Au milieu de ses concurrents, Nintendo fait de plus en plus figure de géant. NEC poursuit la diffusion de sa PC Engine, qui sort aux USA sous le nom de Turbo Grafx-16. Si la console se vend très bien au Japon, c'est un flop aux USA et un succès très limité en Europe. La raison en est toujours le manque de jeux vedettes, même si peu à peu son catalogue s'enrichit de titres excellents (et méconnus). Atari, de son côté, sort la Lynx, une superbe console portable LCD couleur, nantie de bons jeux mais qui coûte beaucoup plus cher que la Game Boy, n'en a pas l'autonomie sur piles, et ne parviendra pas à la détrôner. C'est le début d'une hégémonie de Nintendo sur le secteur des consoles portables, jamais démentie par la suite.

Aux Etats-Unis, le label Nintendo et la main-mise de Nintendo sur les jeux NES commencent à être fortement contestés. Atari sort des jeux NES, sous le label Tengen, sans l'accord de Nintendo. Ce sont pour la plupart des licences de titres développés par Sega et Namco, concurrents directs de Nintendo, comme Afterburner, Shinobi ou Alien Syndrome, ainsi que d'autres titres comme Klax, MsPac Man, Pac Man, RBI Baseball, Hard Drivin' ou même Tetris, et se vendent très bien, ce qui agace les dirigeants de Nintendo of America.

Tetris : De tous les jeux Tengen pour NES, c'est celui-ci qui a fait couler le plus d'encre.

Nintendo attaque Atari pour violation de patente, mais cette fois se heurte à la justice américaine qui, comme chacun le sait, déteste les monopoles. Les revendeurs qui affichent des titres Tengen dans leur catalogue sont alors menacés de boycott par Nintendo. Atari contre attaque en justice, et gagne à nouveau, puis le jugement est retourné en appel, autorisant Nintendo à continuer d'intimider les revendeurs.
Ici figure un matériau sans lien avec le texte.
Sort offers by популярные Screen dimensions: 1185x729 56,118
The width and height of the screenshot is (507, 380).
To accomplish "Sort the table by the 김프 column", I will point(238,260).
Ceux-ci, dans la plupart des cas, coopèrent, ne voulant pas perdre la manne financière que représentent les jeux NES. Sega, de son côté, poursuit sa lente progression avec la Genesis (Mega Drive en Europe), qui sort aux USA et ne manque pas de faire forte impression avec son authentique processeur 16-bits qui autorise des jeux d'un genre nouveau, qui font passer la NES pour une antiquité technique. Cela n'empêche cette dernière de se vendre cette année là à 9 millions d'exemplaires (et 50 millions de cartouches).